→ **SOURCE PASSAGE**

Excerpt from robertlanza.com
By Robert Lanza
Recent discoveries require us to rethink our understanding of
history. “The histories of the universe,” said renowned physicist
Stephen Hawking “depend on what is being measured, contrary to the usual
idea that the universe has an objective observer-independent history.”
Is it possible we live and die in a world of illusions? Physics tells
us that objects exist in a suspended state until observed, when they
collapse in to just one outcome. Paradoxically, whether events happened
in the past may not be determined until sometime in your future – and
may even depend on actions that you haven’t taken yet.
In 2002, scientists carried out an amazing experiment, which showed
that particles of light “photons” knew — in advance — what their distant
twins would do in the future. They tested the communication between
pairs of photons — whether to be either a wave or a particle.
Researchers stretched the distance one of the photons had to take to
reach its detector, so that the other photon would hit its own detector
first. The photons taking this path already finished their journeys —
they either collapse into a particle or don’t before their twin
encounters a scrambling device.

→ **STATED GOAL**
Continue the passage on observer-dependent history and the 2002 photon experiment, starting right after its final sentence.

→ **DATASET SECTION**
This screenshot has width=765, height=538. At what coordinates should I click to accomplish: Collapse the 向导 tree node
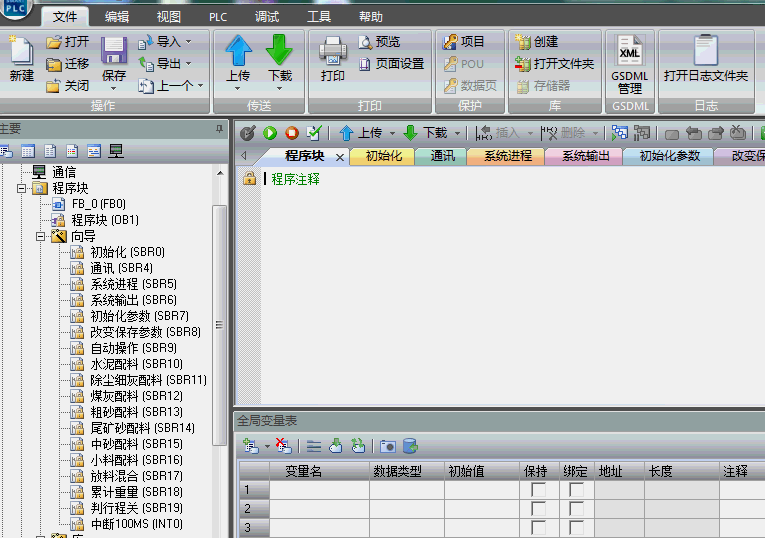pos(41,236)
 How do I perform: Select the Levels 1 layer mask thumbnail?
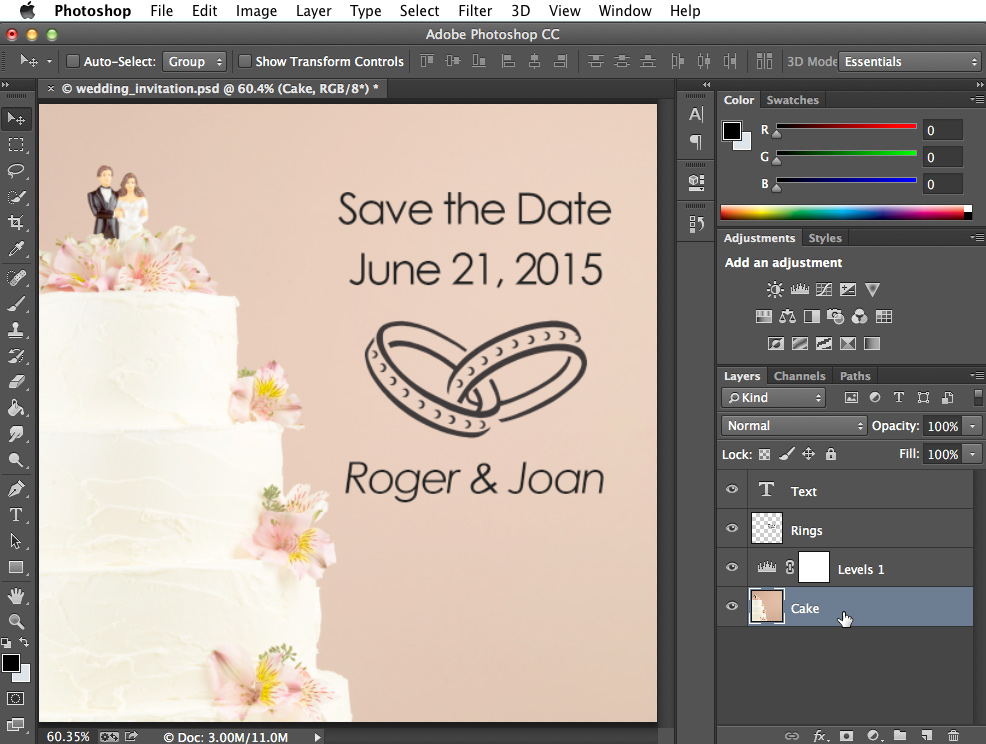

→ **TASK ANSWER**
Somehow, the particles acted on this
information before it happened, and across distances instantaneously as
if there was no space or time between them. They decided not to become
particles before their twin ever encountered the scrambler. It doesn’t
matter how we set up the experiment. Our mind and its knowledge is the
only thing that determines how they behave. Experiments consistently
confirm these observer-dependent effects.
More recently (Science 315, 966, 2007), scientists in France shot
photons into an apparatus, and showed that what they did could
retroactively change something that had already happened. As the photons
passed a fork in the apparatus, they had to decide whether to behave
like particles or waves when they hit a beam splitter.
Later on – well
after the photons passed the fork – the experimenter could randomly
switch a second beam splitter on and off. It turns out that what the
observer decided at that point, determined what the particle actually
did at the fork in the past. At that moment, the experimenter chose his
history.
Of course, we live in the same world. Particles have a range of
possible states, and it’s not until observed that they take on
properties. So until the present is determined, how can there be a past?
According to visionary physicist John Wheeler (who coined the word
“black hole”), “The quantum principle shows that there is a sense in
which what an observer will do in the future defines what happens in the
past.” Part of the past is locked in when you observe things and the
“probability waves collapse.” But there’s still uncertainty, for
instance, as to what’s underneath your feet. If you dig a hole, there’s a
probability you’ll find a boulder. Say you hit a boulder, the glacial
movements of the past that account for the rock being in exactly that
spot will change as described in the Science experiment.
But what about dinosaur fossils? Fossils are really no different than
anything else in nature. For instance, the carbon atoms in your body
are “fossils” created in the heart of exploding supernova stars.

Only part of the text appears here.